It looks as if one of the largest Democratic interest groups in the country is less than happy with the Obama administration:

For two years as a presidential candidate, Barack Obama addressed educators gathered for the summer conventions of the two national teachers’ unions, and last year both groups rolled out the welcome mat for Education Secretary Arne Duncan.

But in a sign of the Obama administration’s strained relations with two of its most powerful political allies, no federal official was scheduled to speak at either convention this month, partly because union officials feared that administration speakers would face heckling.

The largest union’s meeting opened here on Saturday to a drumbeat of heated rhetoric, with several speakers calling for Mr. Duncan’s resignation, hooting delegates voting for a resolution criticizing federal programs for “undermining public education,” and the union’s president summing up 18 months of Obama education policies by saying, “This is not the change I hoped for.”

“Today our members face the most anti-educator, anti-union, anti-student environment I have ever experienced,” Dennis Van Roekel, president of the union, the National Education Association, told thousands of members gathered at the convention center here.

A little context here: During the campaign, President Obama came out in favor of merit pay for teachers -- this was a big step for a Democratic presidential candidate. (In '04, Kerry first came out in favor of merit pay and reversed his position in the middle of the campaign after the teachers' unions took him to the woodshed.)  Still, Obama didn't entirely abandon the favored Democratic constituency. Shortly, after he was elected the Obama administration killed off the D.C. school choice program, which appeared to be a nakedly political move designed to appease the unions.

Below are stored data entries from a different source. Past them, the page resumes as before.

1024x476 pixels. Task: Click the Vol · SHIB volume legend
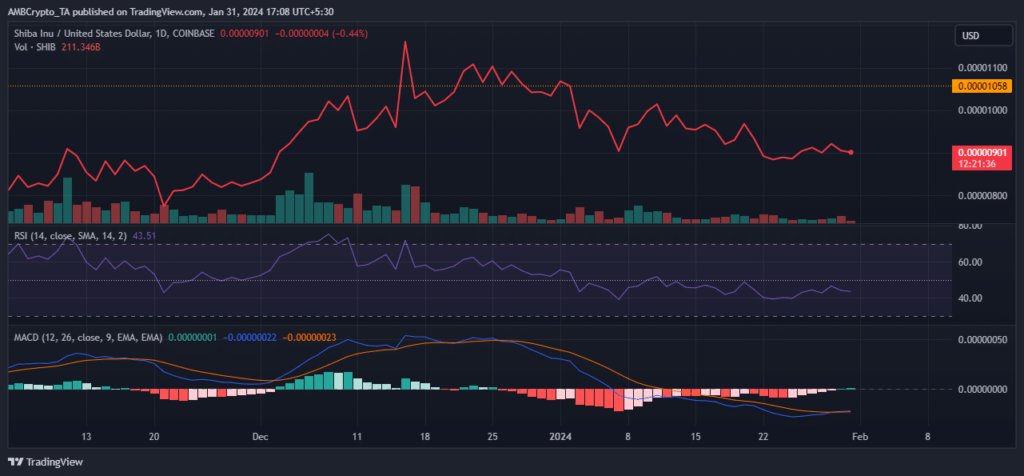pyautogui.click(x=32, y=47)
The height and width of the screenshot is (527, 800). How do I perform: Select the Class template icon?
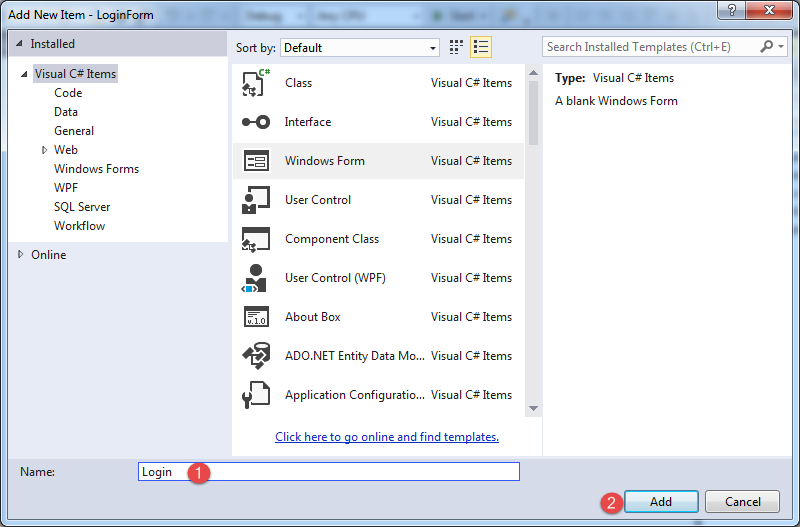[256, 83]
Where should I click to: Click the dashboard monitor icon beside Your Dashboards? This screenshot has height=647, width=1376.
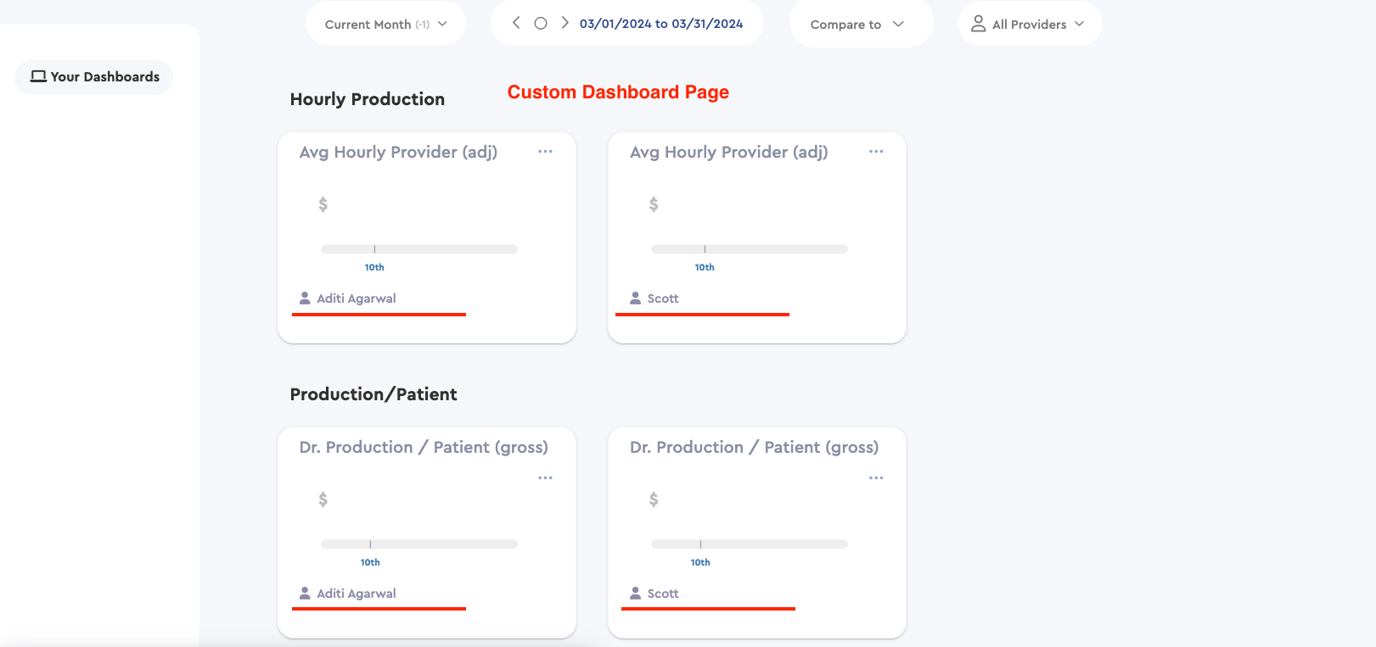click(37, 76)
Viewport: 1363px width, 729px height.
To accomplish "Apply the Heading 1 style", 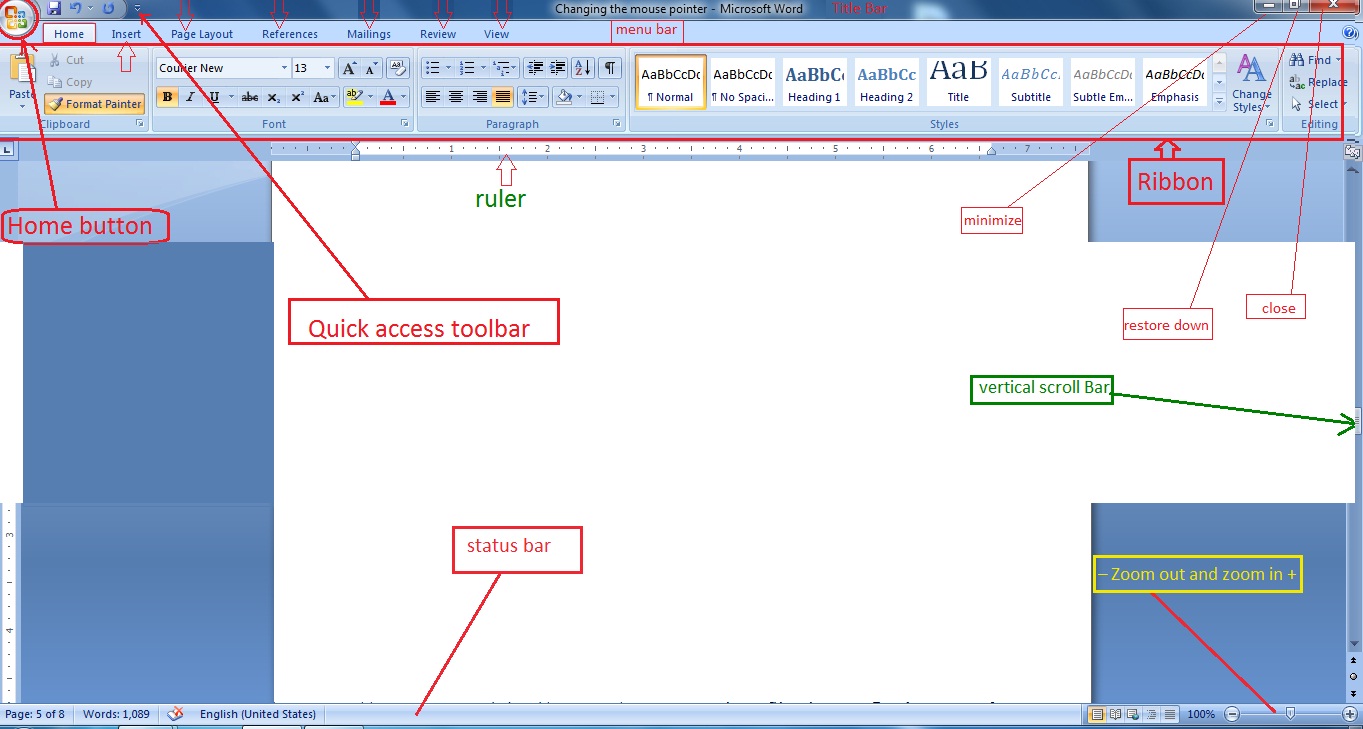I will [814, 80].
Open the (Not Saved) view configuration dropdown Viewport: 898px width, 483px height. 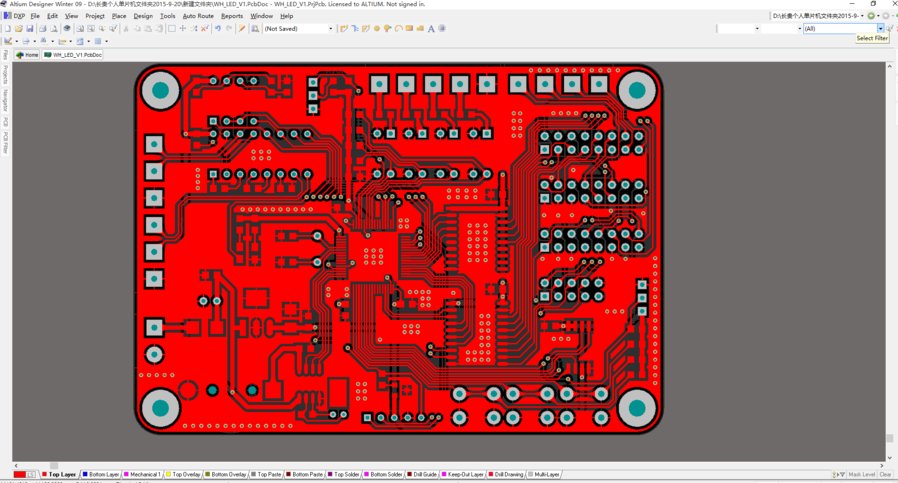pos(330,29)
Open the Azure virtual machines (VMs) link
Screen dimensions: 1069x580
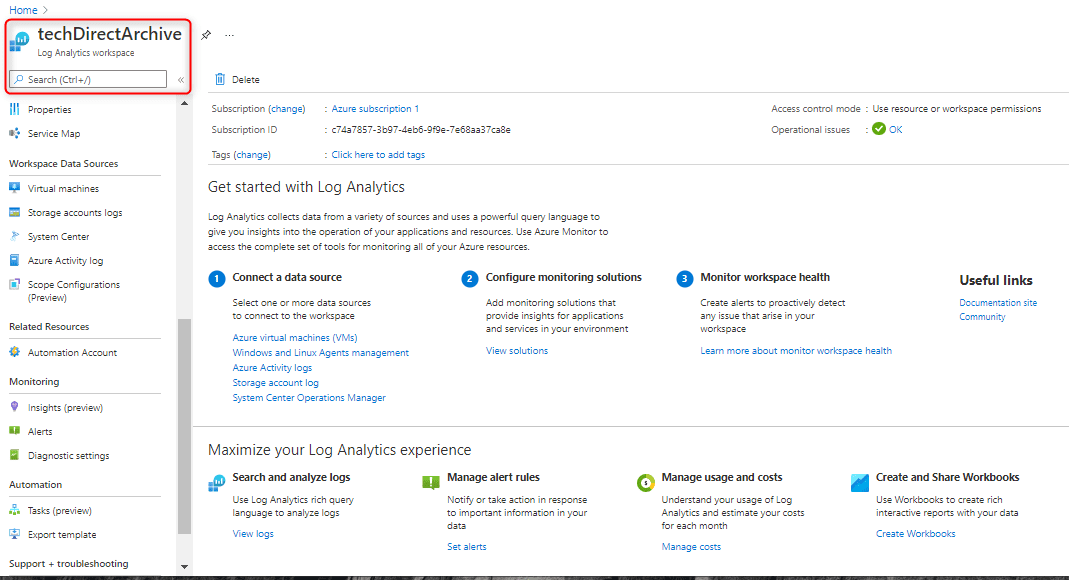pyautogui.click(x=295, y=338)
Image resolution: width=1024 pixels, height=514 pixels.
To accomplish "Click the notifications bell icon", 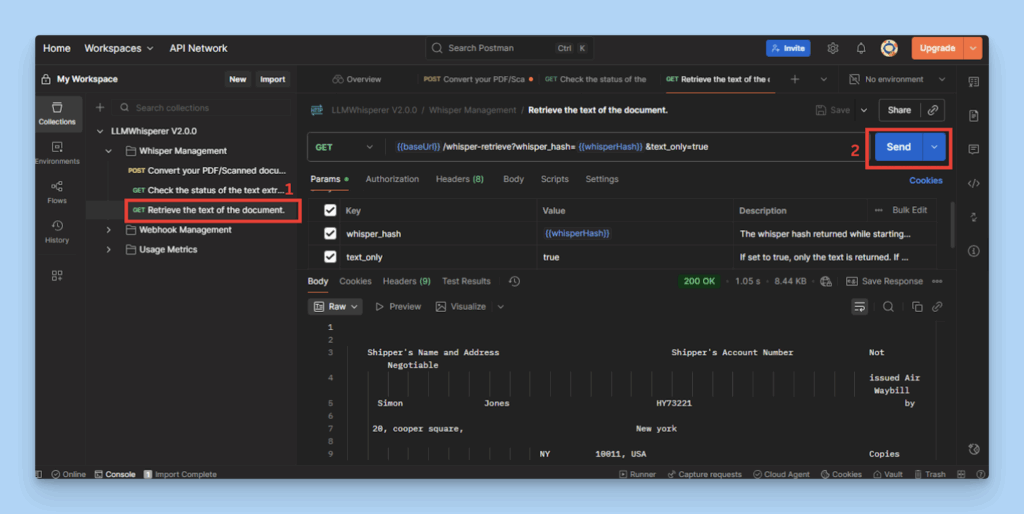I will coord(861,48).
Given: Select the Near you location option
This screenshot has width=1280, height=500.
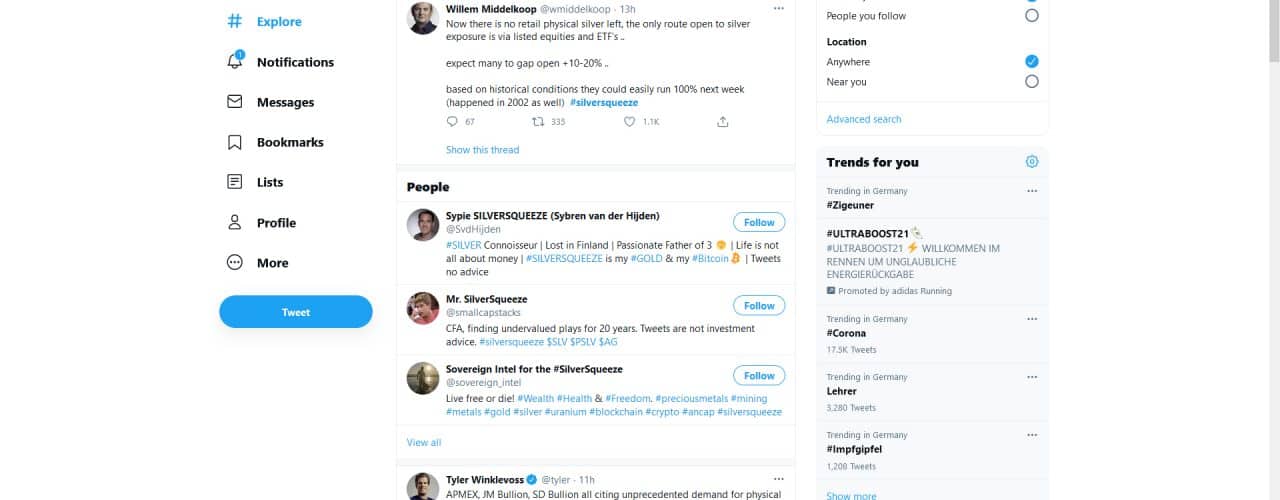Looking at the screenshot, I should 1032,82.
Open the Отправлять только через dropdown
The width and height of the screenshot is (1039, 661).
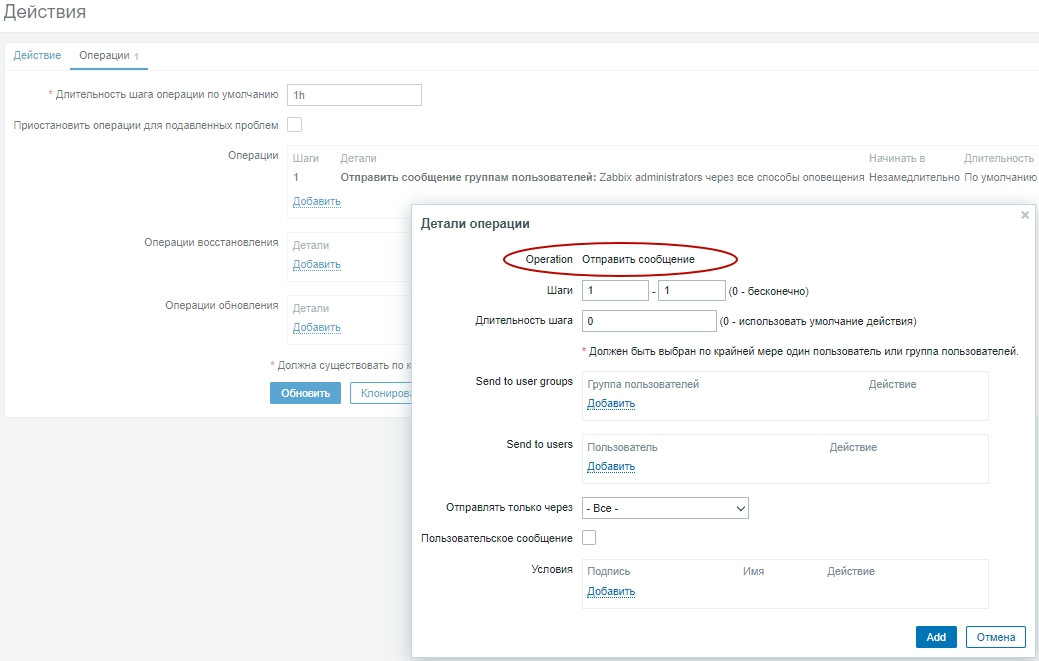tap(665, 508)
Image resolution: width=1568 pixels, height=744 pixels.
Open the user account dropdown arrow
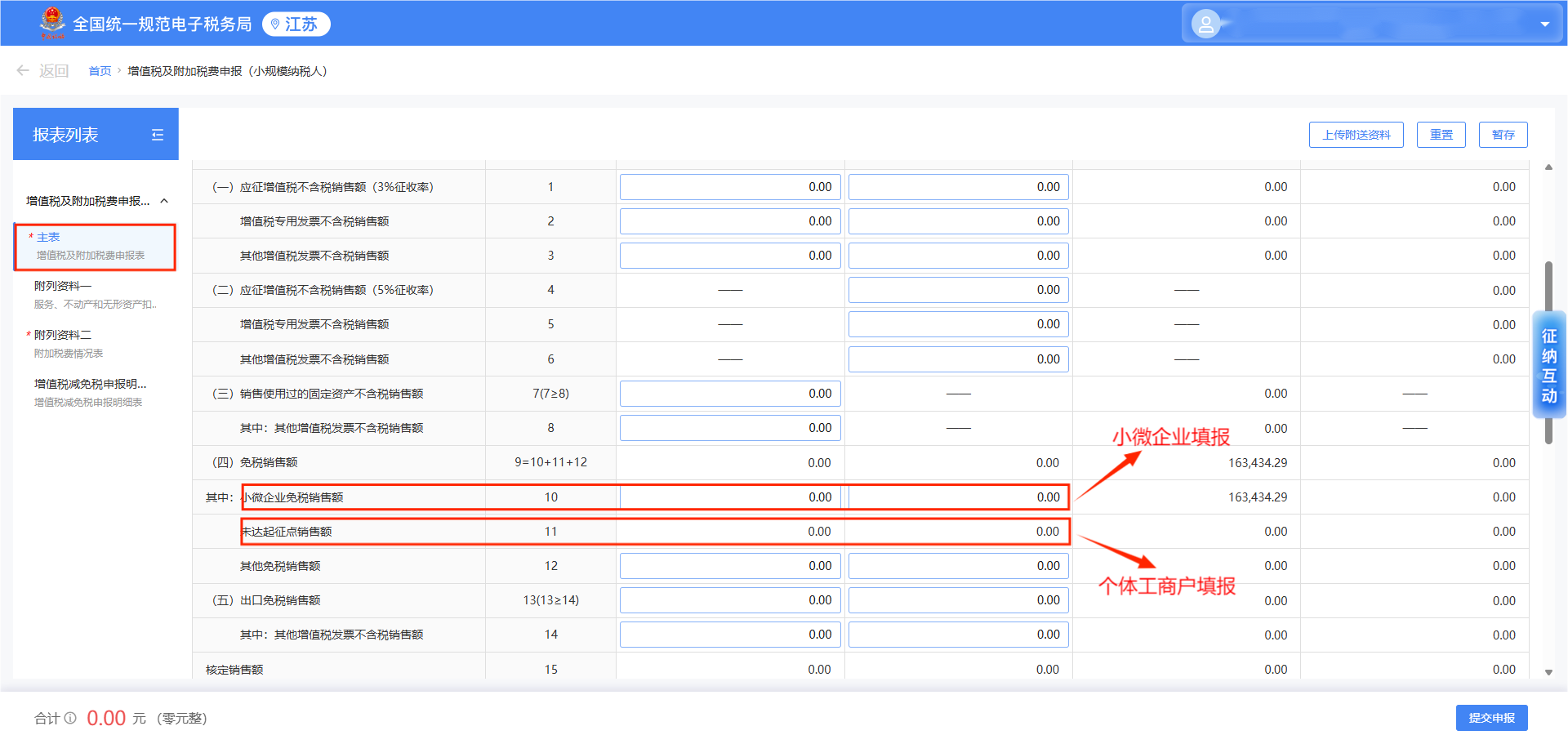point(1544,25)

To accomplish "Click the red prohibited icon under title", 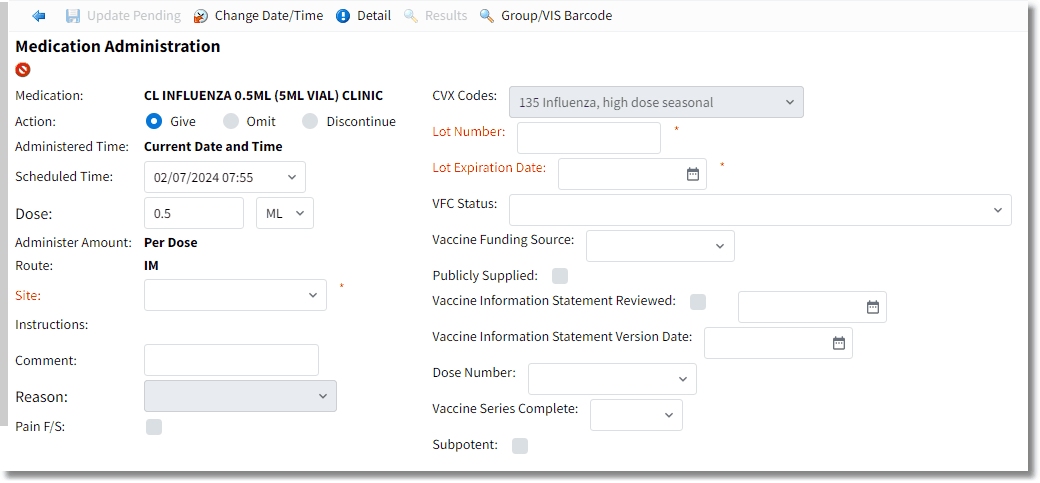I will click(x=23, y=69).
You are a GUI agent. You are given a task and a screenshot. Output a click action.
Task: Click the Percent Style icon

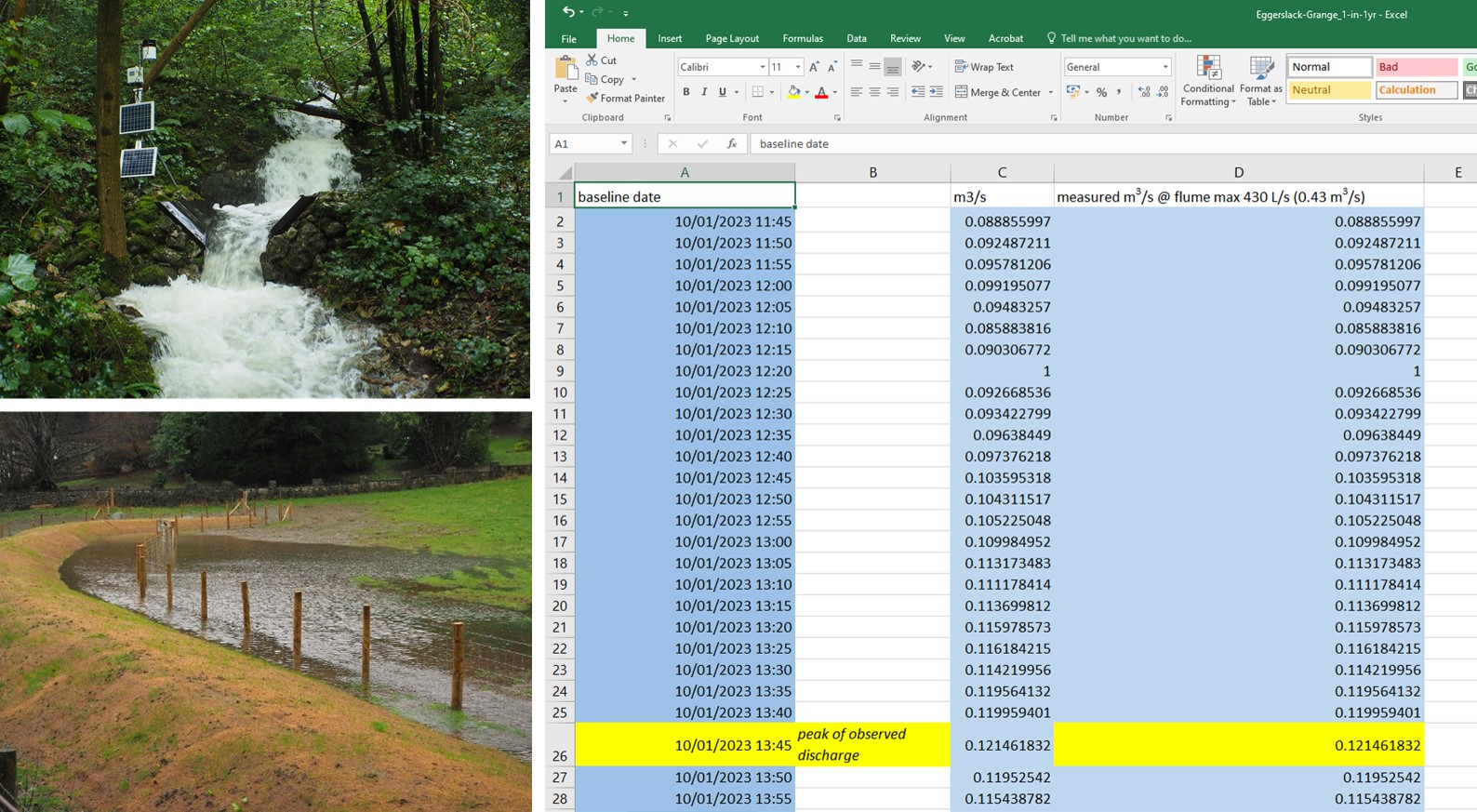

But increasingly, the teachers' unions continued opposition to charter schools, school choice programs, merit pay and just about every other proposed educational reform under the sun is alienating voters across the political spectrum. There are no less than three documentaries about America's broken edcuation system coming out this year -- including one from the producer of An Inconvient Truth -- and every one of them paints teachers' unions in a negative light. If teachers' unions are now upset that the Obama administration isn't toeing their line and Democrats feel increasing empowered to embrace eductaion reform rather than the unions' campaign cash, that's probably a good thing.